5 Steps for Keeping Your New Year’s Fitness Resolution

Everyone aims for a fresh start around New Year’s, and while you ooze with energy and motivation for the first few weeks of January, it doesn’t take long to lose track of your goals in your everyday routine. “People fail to meet their goals because they’re not really clear what the outcome is,” says fitness trainer Gitanjali Borkar. For the past four years, she’s worked on developing a fool-proof goal-achievement strategy. Define your goals with Borkar’s five-step success plan and refer back to it regularly for year-long success.

1. Define and Commit.

Take the time to really define your goal. Break down bigger umbrella goals (such as “I’m going to live healthier”) into smaller, obtainable ones (like “I’m going to eat more vegetables” or “I’ll go to the gym”).

Focus on what that goal looks like, but try to avoid obsessing over scales or miles. Maybe a healthy lifestyle means a new wardrobe, more greens at the dinner table, or more confidence when you look in the mirror. Try creating a vision board to motivate yourself, and place it somewhere you’ll see it regularly. Write all of these things down, along with how you’ll define successs. How will you know you’ve achieved your goals?

2. Reinforce.

Reinforce your goal with a why now. For example, I need to start going to the gym because I can’t walk up a flight of stairs without huffing and puffing. “Think about why you want to do that so you create emotional attachment,” says Borkar. Then, write your statement down, and sign and date it. “You’re formalizing the fact that it’s not really a wish or a fleeing thought. You’re putting some weight to it by writing it down,” says Borkar.

3. Refine.

Break those goals down into actions. Write down three steps towards your goal that you are going to take this week. Write down three steps that you are going to take within the next month.

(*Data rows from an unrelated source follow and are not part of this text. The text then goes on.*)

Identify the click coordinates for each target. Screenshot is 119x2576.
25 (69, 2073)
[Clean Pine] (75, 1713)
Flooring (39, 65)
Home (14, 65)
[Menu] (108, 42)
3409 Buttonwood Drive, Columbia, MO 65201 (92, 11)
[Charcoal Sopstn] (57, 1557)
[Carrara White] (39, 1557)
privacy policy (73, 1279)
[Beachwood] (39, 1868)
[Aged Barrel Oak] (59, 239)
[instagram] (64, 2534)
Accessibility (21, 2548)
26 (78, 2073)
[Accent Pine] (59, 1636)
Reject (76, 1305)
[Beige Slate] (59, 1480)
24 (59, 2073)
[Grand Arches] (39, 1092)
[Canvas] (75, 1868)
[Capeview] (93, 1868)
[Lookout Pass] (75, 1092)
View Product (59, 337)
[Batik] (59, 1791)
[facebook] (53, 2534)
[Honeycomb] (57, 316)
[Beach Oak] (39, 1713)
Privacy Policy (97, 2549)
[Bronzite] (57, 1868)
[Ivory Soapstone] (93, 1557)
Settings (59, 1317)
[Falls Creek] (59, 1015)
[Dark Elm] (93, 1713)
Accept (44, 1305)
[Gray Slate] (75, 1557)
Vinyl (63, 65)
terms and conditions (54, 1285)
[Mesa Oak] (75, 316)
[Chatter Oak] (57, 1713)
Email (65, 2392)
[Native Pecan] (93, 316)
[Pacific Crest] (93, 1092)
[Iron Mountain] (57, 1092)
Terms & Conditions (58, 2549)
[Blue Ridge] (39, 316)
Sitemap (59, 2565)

You want to consider both things you can do and things you can give up. If healthier eating is your goal, one of your steps this week could be limiting your dessert to one piece of chocolate each day or eating three servings of veggies each day. Maybe you find a gym buddy this week and meet them twice a week for the rest of the month. Get creative!

4. Measure.

“I’ve focused on numbers in the past and it got me into an unhealthy fixation,” says Borkar. Stick with the more positive—I’m running faster, I feel better, I worked out more this week than I did last week.

“Writing is very powerful,” says Borkar, who keeps old-fashioned checklists. For the tech-savvy goal-setter, My Fitness Pal, Map My Run, and Fitbit are all great accessories for tracking progress. “But honestly, it has to be what works for you,” says Borkar.

5. Achieve.

Assuming you had something to work towards and your goals were realistic, you have a lot to be excited over. “You want to acknowledge that you worked really hard to achieve your goal,” says Borkar, who likes to celebrate with an expensive pair of sneakers or a spa day. “If you think you’re not only going to fit into a pair of jeans, but also have a spa day when you hit your goal, what could be better than that?” she laughs. Just be sure your celebration isn’t detrimental to your goal.

“They’re a lot of unsexy, monotonous grind that goes into achieving your goal,” says Borkar, so don’t be disappointed if you have a small misstep. Look forward to the next opportunity you’ll have to make a healthy decision. If you miss your morning workout, fit in a twenty-minute run in the afternoon. If you have a second slice of cake, load up on veggies for your next meal. “Don’t let a misstep turn into a series of disappointments because then you’ll get farther from where you want to be,” says Borkar. Even following a few poor decisions, don’t give up. Go back to step two, remind yourself why it’s important, rework your goal if necessary, and get back on track.